Description of the task: Everything in the records is to be written out exactly, except the pictures.

The data:
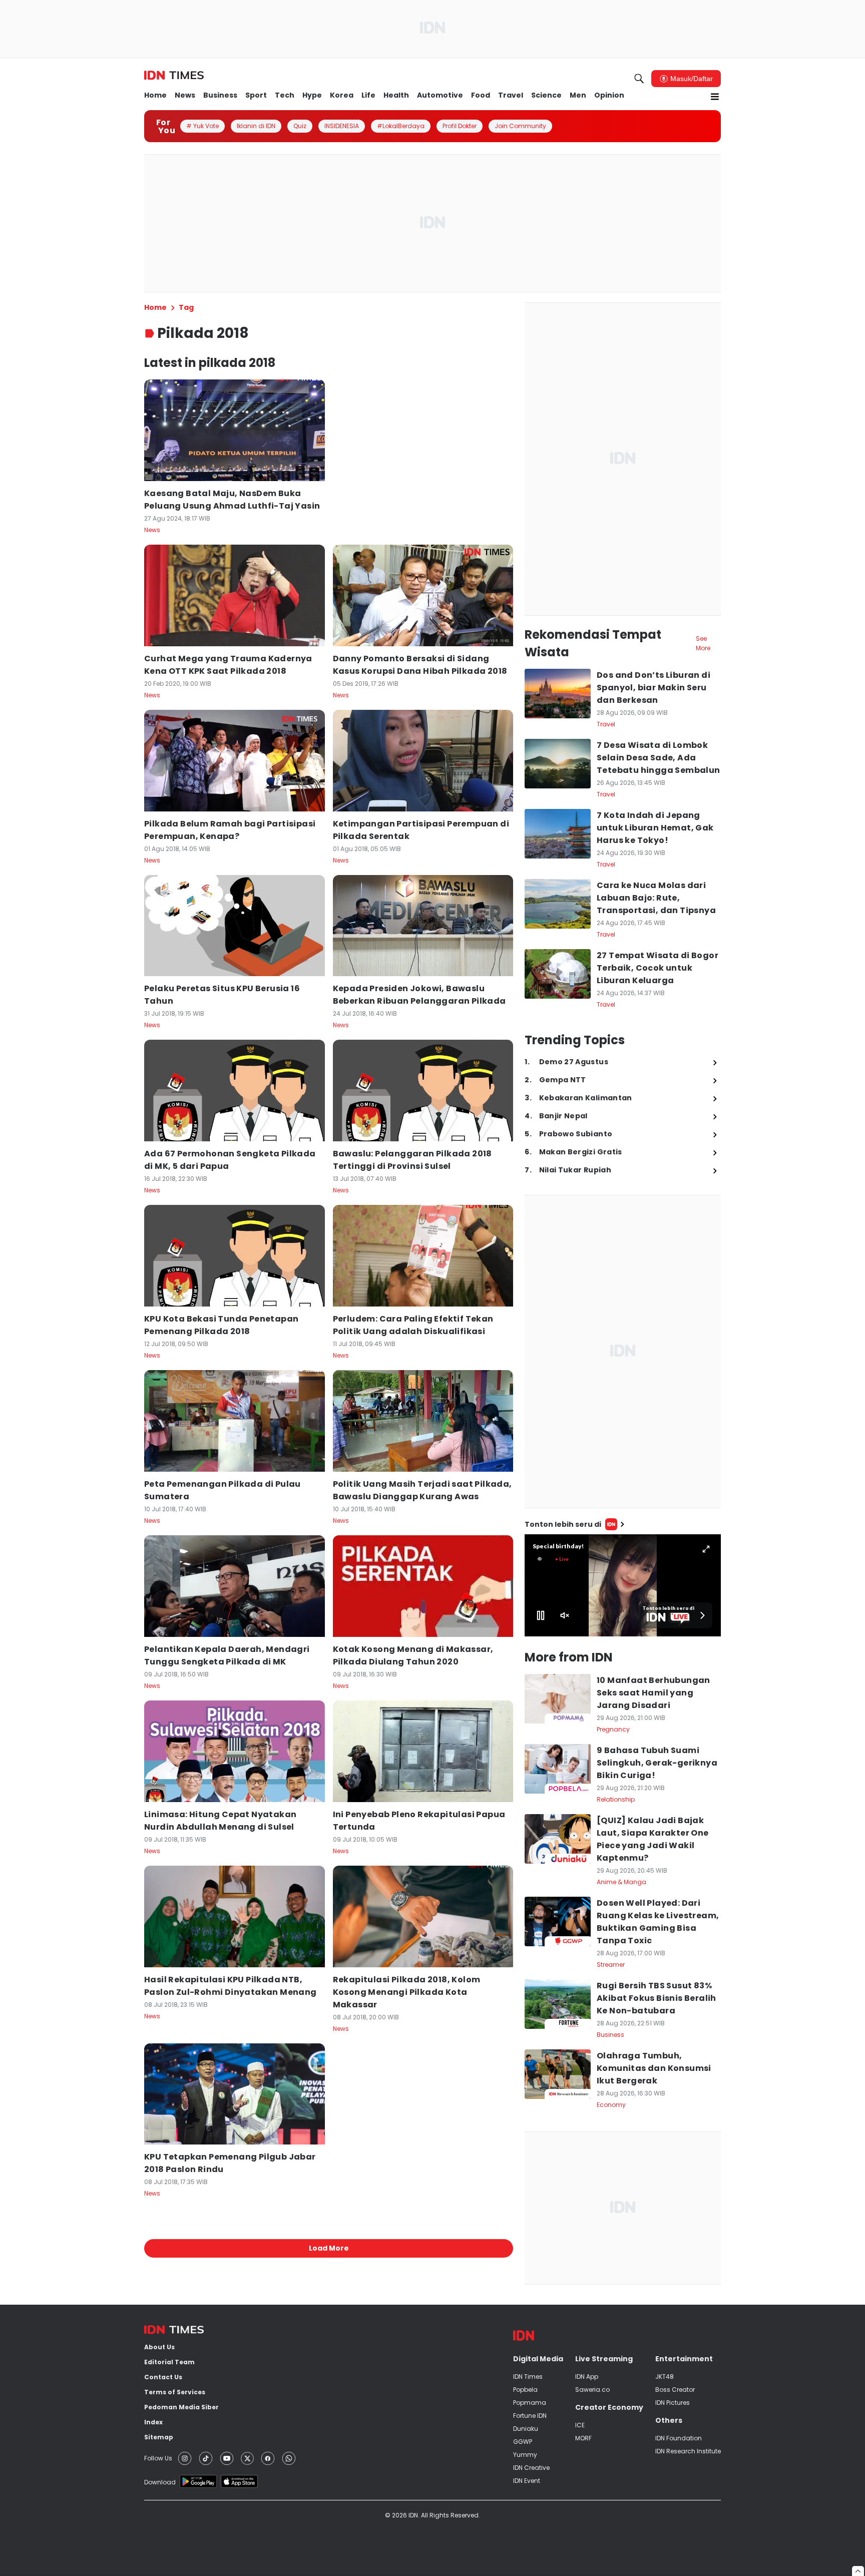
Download (160, 2482)
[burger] (715, 96)
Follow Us (158, 2458)
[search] (639, 79)
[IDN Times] (174, 76)
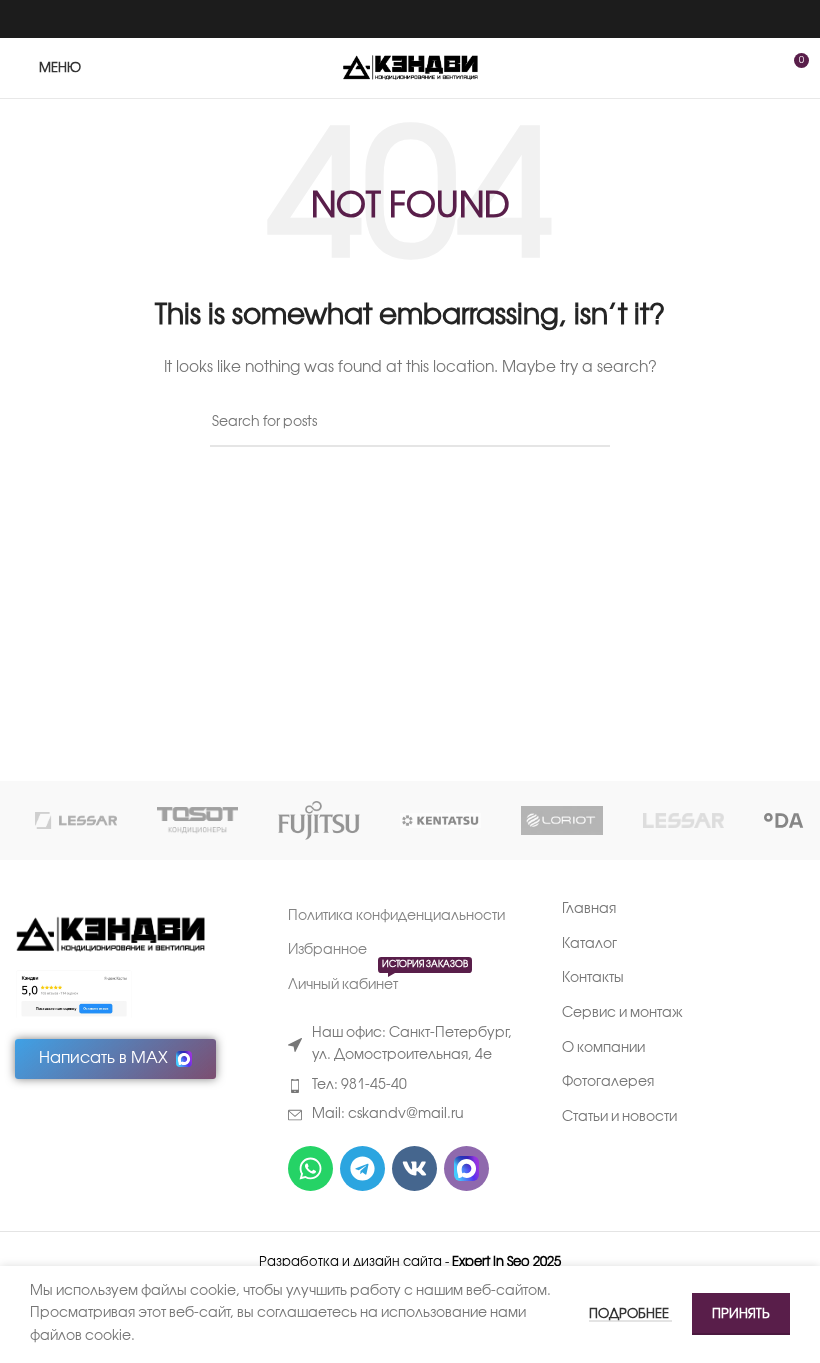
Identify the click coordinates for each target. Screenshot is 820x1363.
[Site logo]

Result of the exercise:
Download (160, 2482)
[burger] (715, 96)
Follow Us (158, 2458)
[search] (639, 79)
[IDN Times] (174, 76)
Identify the click coordinates for each target. Screenshot is 820x1363.
[Site logo]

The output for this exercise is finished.